Faculty athletic representative aims to build relationships across campus
John Coumbe-Lilley knows what it’s like to be a student-athlete.
He’s been involved in organized sports since he was 9 years old and has competed at the pro level — including playing for the Scotland Rugby League Team and semipro soccer in the U.K. He’s coached national rugby teams in the U.S. and U.K., was a mental skills coach for the Women’s Rugby World Cup and a mental skills consultant to the U.S. curling team at the 2010 Vancouver Olympics, among other coaching positions. “I will bring those experiences to bear working with UIC student-athletes,” he said. “I’ve been through what they’ve been through.”
As UIC’s faculty athletic representative, Coumbe-Lilley provides oversight to ensure the academic integrity of intercollegiate athletics, increases visibility of Flames athletics programs and enhances the student-athlete experience. He will serve as a member of the Chancellor’s Athletic Advisory Committee and liaison to the Student Athletic Advisory Committee. He’s also a clinical associate professor in kinesiology and nutrition in the College of Applied Health Sciences.
First on his list is to learn as much as possible about UIC’s broad athletics portfolio. UIC has 330 student-athletes and 20 sports teams, with two or three coaches leading most teams.
“I want to build relationships all over campus,” he said.
He also wants to ensure that student-athletes have access to the resources they need to be successful. He plans to work closely with academic support services available to student-athletes in the Port Academic Center — the primary study center for our student-athletes — in the Physical Education Building.
“I want to maximize the opportunities for the student-athletes to accomplish what they’re going to do in the classroom and in their sport,” he said. “I want to leave no stone unturned in identifying the necessary steps to ensure graduation and that every student is leaving with the skills necessary for the workforce and for graduate school.”

**Stored data entries**:
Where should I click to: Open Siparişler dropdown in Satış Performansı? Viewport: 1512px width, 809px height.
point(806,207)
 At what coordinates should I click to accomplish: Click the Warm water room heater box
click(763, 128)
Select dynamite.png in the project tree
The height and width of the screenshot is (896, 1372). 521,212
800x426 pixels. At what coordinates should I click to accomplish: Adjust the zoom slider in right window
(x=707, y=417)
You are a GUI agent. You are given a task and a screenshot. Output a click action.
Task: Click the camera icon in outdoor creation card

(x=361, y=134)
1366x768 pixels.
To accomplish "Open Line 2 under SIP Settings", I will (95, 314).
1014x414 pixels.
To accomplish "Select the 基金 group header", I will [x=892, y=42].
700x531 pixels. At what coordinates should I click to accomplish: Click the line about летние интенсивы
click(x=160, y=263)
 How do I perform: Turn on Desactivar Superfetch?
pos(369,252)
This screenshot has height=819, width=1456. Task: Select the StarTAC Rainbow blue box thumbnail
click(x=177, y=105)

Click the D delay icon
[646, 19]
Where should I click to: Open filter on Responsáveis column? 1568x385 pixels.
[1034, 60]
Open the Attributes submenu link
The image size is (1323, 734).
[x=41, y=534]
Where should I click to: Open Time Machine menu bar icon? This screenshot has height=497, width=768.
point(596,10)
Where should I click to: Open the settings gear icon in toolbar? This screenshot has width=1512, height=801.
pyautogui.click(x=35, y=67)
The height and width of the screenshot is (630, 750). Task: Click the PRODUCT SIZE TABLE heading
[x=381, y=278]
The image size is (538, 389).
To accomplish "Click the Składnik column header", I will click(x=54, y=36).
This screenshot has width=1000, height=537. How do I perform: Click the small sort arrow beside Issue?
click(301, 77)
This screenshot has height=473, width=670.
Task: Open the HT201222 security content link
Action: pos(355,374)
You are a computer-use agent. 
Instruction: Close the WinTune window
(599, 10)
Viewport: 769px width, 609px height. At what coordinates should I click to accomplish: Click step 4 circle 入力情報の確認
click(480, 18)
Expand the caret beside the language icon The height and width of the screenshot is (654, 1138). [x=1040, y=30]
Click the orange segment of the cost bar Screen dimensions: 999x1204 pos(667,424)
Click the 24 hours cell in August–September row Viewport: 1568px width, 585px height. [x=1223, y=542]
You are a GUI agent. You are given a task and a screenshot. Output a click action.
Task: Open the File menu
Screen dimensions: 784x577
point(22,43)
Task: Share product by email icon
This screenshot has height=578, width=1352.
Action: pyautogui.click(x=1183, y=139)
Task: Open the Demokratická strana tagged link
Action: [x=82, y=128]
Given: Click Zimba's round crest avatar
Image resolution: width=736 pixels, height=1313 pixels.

**Problem set**:
A: In two sentences, summarize the article about UIC's faculty athletic representative.
B: Swap "resources" for "tools" and write out the article about UIC's faculty athletic representative from "First on his" up to and including "Physical Education Building.".
C: List the duties that the sentence beginning "As UIC's faculty athletic representative" in the article about UIC's faculty athletic representative gives Coumbe-Lilley.

**Answers for this exercise**:
A: John Coumbe-Lilley, a clinical associate professor in kinesiology and nutrition with a long background as an athlete and coach, serves as UIC's faculty athletic representative, overseeing the academic integrity of intercollegiate athletics, increasing the visibility of Flames athletics programs and enhancing the student-athlete experience. He plans first to learn about UIC's athletics portfolio, to build relationships across campus, and to work with academic support services so that student-athletes have the resources they need to graduate and succeed.

B:
First on his list is to learn as much as possible about UIC’s broad athletics portfolio. UIC has 330 student-athletes and 20 sports teams, with two or three coaches leading most teams.
“I want to build relationships all over campus,” he said.
He also wants to ensure that student-athletes have access to the tools they need to be successful. He plans to work closely with academic support services available to student-athletes in the Port Academic Center — the primary study center for our student-athletes — in the Physical Education Building.

C:
- Providing oversight to ensure the academic integrity of intercollegiate athletics
- Increasing visibility of Flames athletics programs
- Enhancing the student-athlete experience